The script is complex and manages to tell an intricate story well, although it did seem to me that it could have gone a bit more into the detail of how Turing’s machine actually operated in breaking the Enigma cipher (sorry, should have said there would be spoilers): thoughtful and mature though the film is, it still feels as though it’s shying away from really delving into the mechanics of the codebreaking effort in favour of a more accessible human story. Perhaps this is understandable, given this is a drama rather than a historical documentary.

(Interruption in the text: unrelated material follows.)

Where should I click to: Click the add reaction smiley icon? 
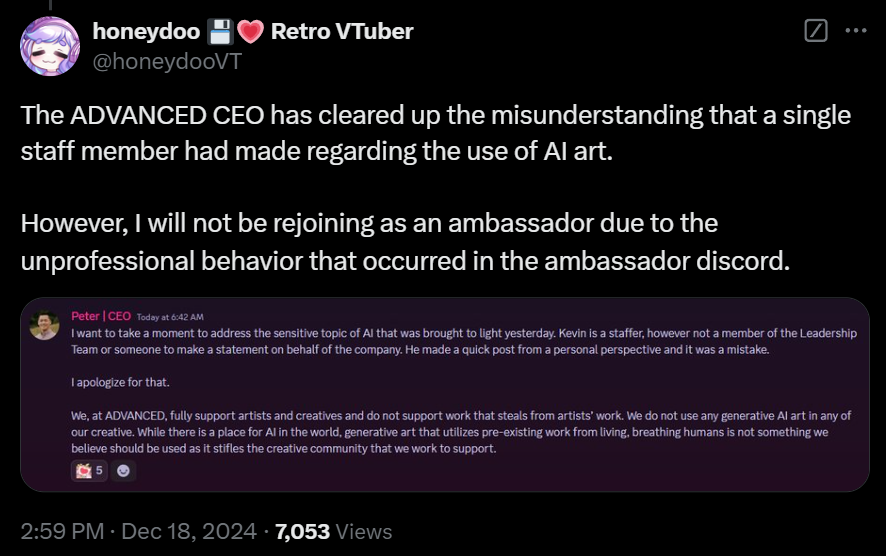[123, 470]
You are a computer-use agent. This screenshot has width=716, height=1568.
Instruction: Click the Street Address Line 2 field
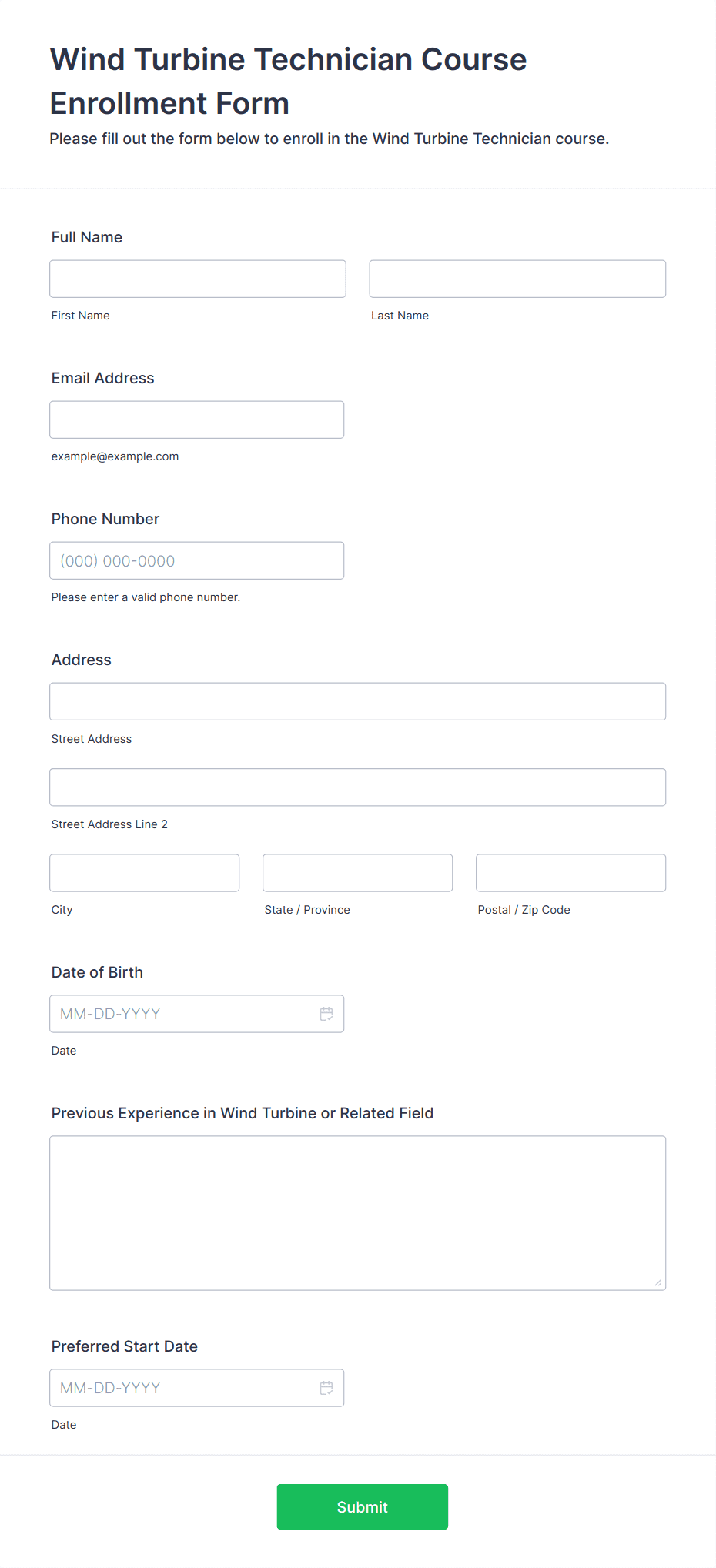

I also found myself feeling a little disappointed by the closing stages of the film: it peaks with Turing’s great triumph, the breaking of the Enigma codes, and the intelligence effort which followed – the decisions as to how much information the Allies could utilise without revealing to the Nazis that their system had been compromised – is somewhat passed over. There was the potential there for a very thought-provoking and serious drama, hardly any of which is utilised.

Then again, this is the story of Turing the man, not his machines or the projects which he oversaw. It is gratifying that someone of such singular gifts, who made such an unparalleled contribution to preserving our way of life, is finally receiving his due acknowledgement. You can perhaps criticise The Imitation Game for not going deeply enough into Turing’s codebreaking work, or his pioneering of computer science, or his invention of mathematical biology. You can criticise it for rewriting history or glossing over Turing’s sexuality (which is spoken of but never really depicted). But the fact remains that this, finally, is a film actually about Alan Turing, and a prestigious and very well-made one too. An important film in many ways, and well worth seeing.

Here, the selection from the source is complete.